Numerous studies have documented substantially lower rates of pharmacotherapy use among minority smokers,[12,20,27–29] raising questions about the impact on health disparities of PGx smoking treatment strategies, which require a willingness to use medications. If emerging PGx treatment strategies for smoking are indeed efficacious, reduced willingness to take medications among African American smokers will likely translate into ever-increasing racial disparities between smoking-related morbidity and mortality.
In this report, we provide results of the first nationally representative survey of African American and white adult smokers in the USA to assess their willingness to undergo genetic testing in order to be matched to optimal treatment and to explore potential patient-centered barriers to uptake. Specifically, we assessed the effect of past pharmacotherapy use in prior quit attempts and beliefs regarding the relative importance of various factors (i.e., medication, the support of friends and family, having God's help and willpower) in determining one's ability to quit on smokers' stated willingness to undergo genetic assessment in order to be matched to the medication that will work best for them. We also assessed whether smokers' responses differed by race in an effort to understand whether we should anticipate racial differences in the uptake of PGx treatment for smoking.

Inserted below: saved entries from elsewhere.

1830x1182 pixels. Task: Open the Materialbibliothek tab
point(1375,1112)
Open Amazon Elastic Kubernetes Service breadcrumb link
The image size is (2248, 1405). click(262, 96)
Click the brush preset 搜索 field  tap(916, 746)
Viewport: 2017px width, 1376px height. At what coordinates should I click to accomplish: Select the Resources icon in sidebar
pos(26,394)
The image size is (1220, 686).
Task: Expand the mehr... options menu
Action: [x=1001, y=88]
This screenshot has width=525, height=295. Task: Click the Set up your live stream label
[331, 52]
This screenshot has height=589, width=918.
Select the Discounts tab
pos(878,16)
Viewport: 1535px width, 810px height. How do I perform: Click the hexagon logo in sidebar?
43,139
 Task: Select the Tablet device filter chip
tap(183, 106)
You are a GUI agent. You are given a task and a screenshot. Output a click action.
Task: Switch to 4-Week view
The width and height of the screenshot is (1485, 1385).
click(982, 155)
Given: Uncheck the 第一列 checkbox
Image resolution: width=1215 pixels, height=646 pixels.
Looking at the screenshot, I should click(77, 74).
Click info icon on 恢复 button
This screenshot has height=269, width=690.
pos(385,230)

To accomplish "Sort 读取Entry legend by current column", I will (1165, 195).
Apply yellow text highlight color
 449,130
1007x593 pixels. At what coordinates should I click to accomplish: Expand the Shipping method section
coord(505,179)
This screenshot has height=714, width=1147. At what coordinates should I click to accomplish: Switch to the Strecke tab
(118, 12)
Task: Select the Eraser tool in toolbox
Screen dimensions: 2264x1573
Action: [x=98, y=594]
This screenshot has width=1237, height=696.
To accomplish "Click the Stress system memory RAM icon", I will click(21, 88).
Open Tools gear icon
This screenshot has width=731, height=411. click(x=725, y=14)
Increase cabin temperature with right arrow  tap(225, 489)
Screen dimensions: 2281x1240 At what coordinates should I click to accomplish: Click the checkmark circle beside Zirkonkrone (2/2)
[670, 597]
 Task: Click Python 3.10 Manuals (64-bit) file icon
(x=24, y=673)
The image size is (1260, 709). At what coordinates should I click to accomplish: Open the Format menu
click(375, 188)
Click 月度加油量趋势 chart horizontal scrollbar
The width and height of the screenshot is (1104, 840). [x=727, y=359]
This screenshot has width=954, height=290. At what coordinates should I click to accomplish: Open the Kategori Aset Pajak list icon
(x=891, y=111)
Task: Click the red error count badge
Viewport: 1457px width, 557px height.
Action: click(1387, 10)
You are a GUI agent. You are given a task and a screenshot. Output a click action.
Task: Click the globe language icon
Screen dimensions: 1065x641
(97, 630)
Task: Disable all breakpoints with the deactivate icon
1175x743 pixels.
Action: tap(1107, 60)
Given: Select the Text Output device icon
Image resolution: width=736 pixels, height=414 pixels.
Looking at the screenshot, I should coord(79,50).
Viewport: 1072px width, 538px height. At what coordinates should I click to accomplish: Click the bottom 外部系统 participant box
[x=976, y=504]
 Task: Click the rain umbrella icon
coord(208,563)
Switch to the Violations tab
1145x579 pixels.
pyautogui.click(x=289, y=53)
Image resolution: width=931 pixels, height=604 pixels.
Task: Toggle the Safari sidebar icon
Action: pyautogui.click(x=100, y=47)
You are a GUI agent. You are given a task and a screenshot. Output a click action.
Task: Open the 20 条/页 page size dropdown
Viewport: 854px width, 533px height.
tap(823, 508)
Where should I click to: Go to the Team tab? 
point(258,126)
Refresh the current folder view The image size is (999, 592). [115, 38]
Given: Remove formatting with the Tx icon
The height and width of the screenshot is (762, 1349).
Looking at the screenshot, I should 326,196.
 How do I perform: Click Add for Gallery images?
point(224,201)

We focused on potential differences in attitudes and beliefs among white and African Americans because African Americans currently experience the greatest burden of smoking-related illness and death in the USA.[33,34] Identifying and addressing potential barriers to successful uptake of more efficacious treatments among African Americans is thus an important public health concern. We hypothesized that willingness to undergo genetic testing would vary significantly depending on beliefs smokers held regarding which factors determine a smoker's ability to quit. Specifically, we hypothesized that smokers who believed medications or an individual's genetic profile to be very important in determining a person's ability to quit would be positively disposed towards PGx treatment, while those ranking other factors (e.g., having friends and family who support the quit attempt, willpower or having spiritual support) as very important would be less willing to undergo genetic testing in order to receive tailored treatment. Based on previous literature exploring racial differences in patients' willingness to undergo genetic testing in other contexts[35–39] and our previous qualitative study, we also further hypothesized that African American smokers would express less willingness than white smokers to undergo genetic testing.
Personalized Medicine. 2013;10(8):813-825. © 2013 Future Medicine Ltd.